The principal strengths of this study lie in its comprehensive, multi-database search strategy, dual-independent review processes, adherence to PRISMA-P standards, and a pre-specified analytic plan that extends beyond procedural comparisons to integrate patient- and fistula-level factors [26]. However, important limitations are inherent to the evidence base. The predominance of observational studies implies that residual confounding is an inherent constraint and cannot be fully eliminated, even when adjusted estimates are pooled, particularly where procedure choice is driven by fistula complexity and baseline continence vulnerability. As a result, any observed associations will be interpreted as prognostic or associational rather than causal, and we will emphasize the potential direction and plausibility of residual confounding when drawing conclusions. Heterogeneity in outcome reporting and potential publication bias, where null findings for fecal incontinence may be under-reported, may influence the summary estimates. The deliberate exclusion of fistulas related to Crohn’s disease ensures focus on cryptoglandular etiology but also limits the generalizability of findings to inflammatory bowel disease populations. In grading the certainty of the evidence, we anticipate rating down for risk of bias and confounding where appropriate, and we will reflect residual confounding and selection processes in the GRADE certainty ratings (e.g., downgrading for study limitations and, where relevant, inconsistency and imprecision). Consequently, overall certainty is expected to be low to very low for many comparisons, and recommendations will be framed cautiously in line with this level of certainty.

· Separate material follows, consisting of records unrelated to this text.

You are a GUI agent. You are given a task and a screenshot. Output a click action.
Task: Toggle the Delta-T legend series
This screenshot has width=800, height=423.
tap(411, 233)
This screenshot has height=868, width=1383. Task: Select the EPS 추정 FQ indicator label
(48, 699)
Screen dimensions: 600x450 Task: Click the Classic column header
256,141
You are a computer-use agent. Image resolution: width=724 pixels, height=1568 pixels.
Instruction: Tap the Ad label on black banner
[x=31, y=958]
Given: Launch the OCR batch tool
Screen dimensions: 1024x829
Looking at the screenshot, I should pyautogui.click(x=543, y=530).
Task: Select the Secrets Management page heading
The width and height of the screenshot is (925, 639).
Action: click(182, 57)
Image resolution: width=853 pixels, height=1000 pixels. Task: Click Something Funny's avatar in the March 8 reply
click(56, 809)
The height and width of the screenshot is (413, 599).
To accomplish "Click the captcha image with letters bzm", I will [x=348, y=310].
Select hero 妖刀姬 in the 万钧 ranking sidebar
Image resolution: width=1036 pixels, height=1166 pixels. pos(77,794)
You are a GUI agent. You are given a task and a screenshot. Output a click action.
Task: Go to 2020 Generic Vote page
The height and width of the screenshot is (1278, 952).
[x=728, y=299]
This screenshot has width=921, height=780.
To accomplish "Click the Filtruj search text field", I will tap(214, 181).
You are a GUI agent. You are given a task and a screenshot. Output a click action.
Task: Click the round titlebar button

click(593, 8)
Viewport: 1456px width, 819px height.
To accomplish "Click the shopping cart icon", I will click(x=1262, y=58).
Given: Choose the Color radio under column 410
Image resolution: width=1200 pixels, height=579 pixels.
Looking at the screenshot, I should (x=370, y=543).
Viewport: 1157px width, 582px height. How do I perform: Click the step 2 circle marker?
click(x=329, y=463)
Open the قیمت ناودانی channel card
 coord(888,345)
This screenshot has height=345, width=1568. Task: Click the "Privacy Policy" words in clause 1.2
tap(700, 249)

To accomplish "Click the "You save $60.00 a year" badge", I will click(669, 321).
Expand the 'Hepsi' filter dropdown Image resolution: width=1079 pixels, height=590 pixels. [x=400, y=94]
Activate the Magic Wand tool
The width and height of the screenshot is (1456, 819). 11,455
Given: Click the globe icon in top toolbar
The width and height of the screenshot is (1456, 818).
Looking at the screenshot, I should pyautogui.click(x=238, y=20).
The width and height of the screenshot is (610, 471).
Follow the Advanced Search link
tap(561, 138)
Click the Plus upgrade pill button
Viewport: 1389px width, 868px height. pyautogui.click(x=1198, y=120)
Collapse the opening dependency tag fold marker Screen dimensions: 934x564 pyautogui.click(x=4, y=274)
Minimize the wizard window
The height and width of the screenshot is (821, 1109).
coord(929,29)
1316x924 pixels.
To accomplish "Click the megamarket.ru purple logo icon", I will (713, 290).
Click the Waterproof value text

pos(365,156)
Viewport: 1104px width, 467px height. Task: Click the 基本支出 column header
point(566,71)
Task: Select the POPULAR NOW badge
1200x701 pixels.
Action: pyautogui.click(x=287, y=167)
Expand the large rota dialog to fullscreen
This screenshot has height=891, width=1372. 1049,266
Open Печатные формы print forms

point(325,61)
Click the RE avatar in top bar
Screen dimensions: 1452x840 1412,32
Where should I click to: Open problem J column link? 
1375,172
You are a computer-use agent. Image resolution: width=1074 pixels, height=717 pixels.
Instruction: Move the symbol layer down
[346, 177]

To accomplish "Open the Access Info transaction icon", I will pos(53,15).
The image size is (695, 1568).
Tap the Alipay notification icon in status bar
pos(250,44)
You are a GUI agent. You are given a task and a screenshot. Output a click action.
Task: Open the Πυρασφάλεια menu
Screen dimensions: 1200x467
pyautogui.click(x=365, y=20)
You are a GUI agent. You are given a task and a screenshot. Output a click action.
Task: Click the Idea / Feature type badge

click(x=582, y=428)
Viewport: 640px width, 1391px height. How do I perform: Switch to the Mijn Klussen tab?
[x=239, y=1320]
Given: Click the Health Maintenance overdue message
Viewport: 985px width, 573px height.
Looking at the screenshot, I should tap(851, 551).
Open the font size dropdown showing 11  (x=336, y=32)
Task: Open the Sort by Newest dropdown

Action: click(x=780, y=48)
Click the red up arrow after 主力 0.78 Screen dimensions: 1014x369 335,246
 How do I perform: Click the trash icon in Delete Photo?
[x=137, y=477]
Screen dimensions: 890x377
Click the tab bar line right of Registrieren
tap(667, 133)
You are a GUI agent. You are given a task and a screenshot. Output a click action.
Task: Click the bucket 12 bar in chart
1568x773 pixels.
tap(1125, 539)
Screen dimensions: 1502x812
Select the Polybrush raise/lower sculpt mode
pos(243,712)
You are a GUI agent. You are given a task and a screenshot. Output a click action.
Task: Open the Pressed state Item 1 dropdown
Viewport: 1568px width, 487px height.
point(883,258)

Clinical implications and future directions

Identifying consistent, graded risk factors has direct clinical utility. If factors such as baseline continence impairment, high or complex fistula anatomy, prior fistula surgery, female sex, older age, or extensive sphincter division are confirmed as consistent predictors, the review may support a practical preoperative pathway: routine baseline continence scoring, selective sphincter imaging, explicit patient counseling on long-term fecal incontinence risk, and preference for sphincter-preserving or staged strategies in high-risk patients. Beyond immediate practice, our findings are expected to highlight key gaps in the literature. Future primary studies would be strengthened by the routine use of standardized, patient-reported continence instruments (e.g., Wexner score), consistent application of fistula classification systems based on preoperative imaging, explicit reporting of the extent of sphincter division, and longer-term follow-up to distinguish transient postoperative symptoms from persistent dysfunction. Ultimately, this work aligns with initiatives to develop core outcome sets for anal fistula surgery, ensuring that functional outcomes such as fecal incontinence are measured and reported with the same rigor as traditional metrics of healing [35].

Conclusion

This protocol details the planned conduct of a systematic review and meta-analysis that will synthesize evidence on patient-, disease-, and surgery-related factors associated with fecal incontinence following surgery for cryptoglandular anal fistula. By integrating quantitative evidence synthesis with a formal assessment of certainty, this review aims to translate the currently fragmented understanding of continence risk into an evidence-weighted foundation. The findings are anticipated to support more personalized risk stratification, improve patient-centered counseling, and inform procedure selection for patients at increased risk of postoperative fecal incontinence, ultimately contributing to improved functional outcomes in this challenging clinical context.